» **WHAT IS REQUIRED**
Exactly the lines from the one containing "173主播軟件 (179, 2346)" to the final line below should be output, and no others.

» **DATA PROVIDED**
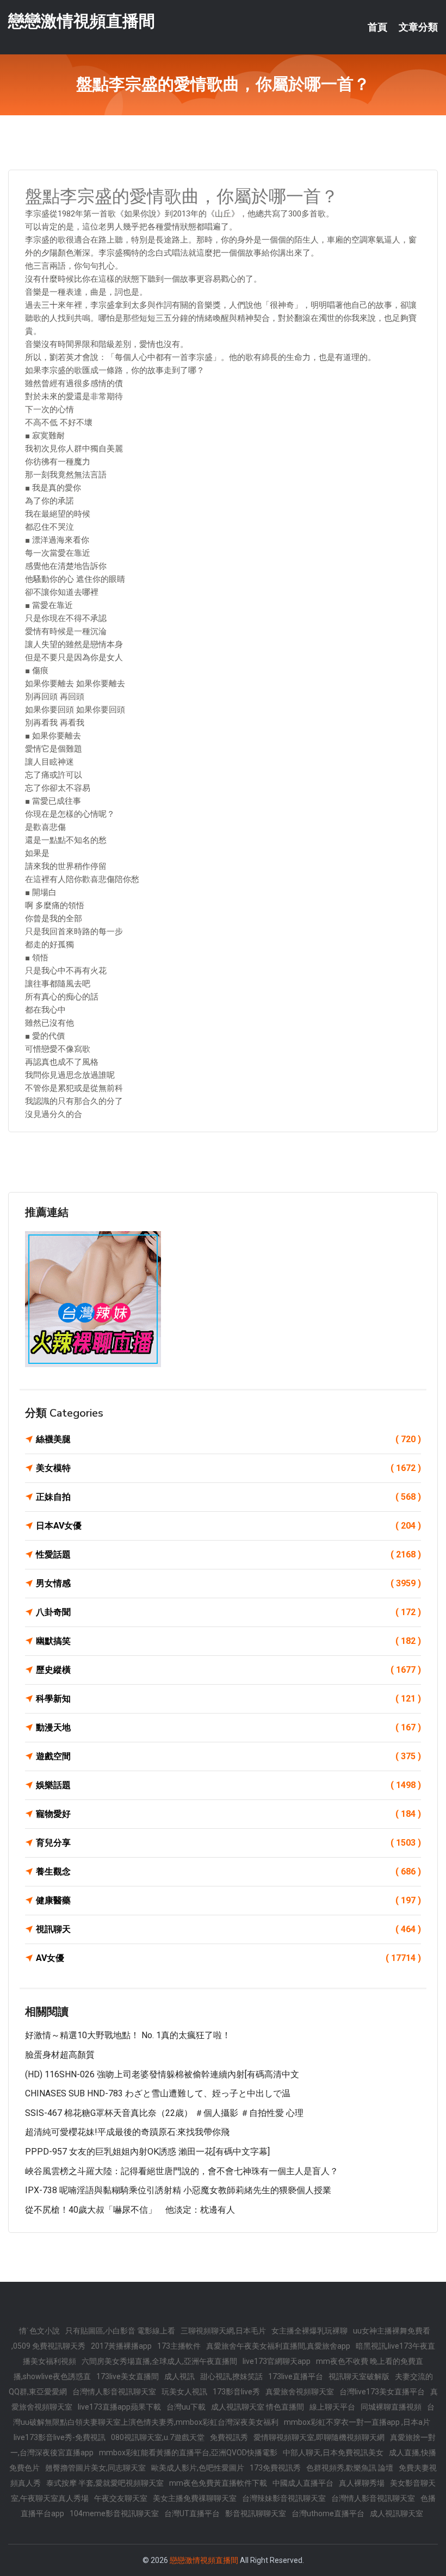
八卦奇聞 (228, 1612)
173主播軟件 (179, 2346)
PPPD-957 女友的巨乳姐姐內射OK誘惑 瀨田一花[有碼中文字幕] (147, 2151)
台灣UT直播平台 (192, 2513)
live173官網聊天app (277, 2361)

» **RESULT OF THE EXERCISE**
173主播軟件 (179, 2346)
PPPD-957 女友的巨乳姐姐內射OK誘惑 瀨田一花[有碼中文字幕] (147, 2151)
台灣UT直播平台 (192, 2513)
live173官網聊天app (277, 2361)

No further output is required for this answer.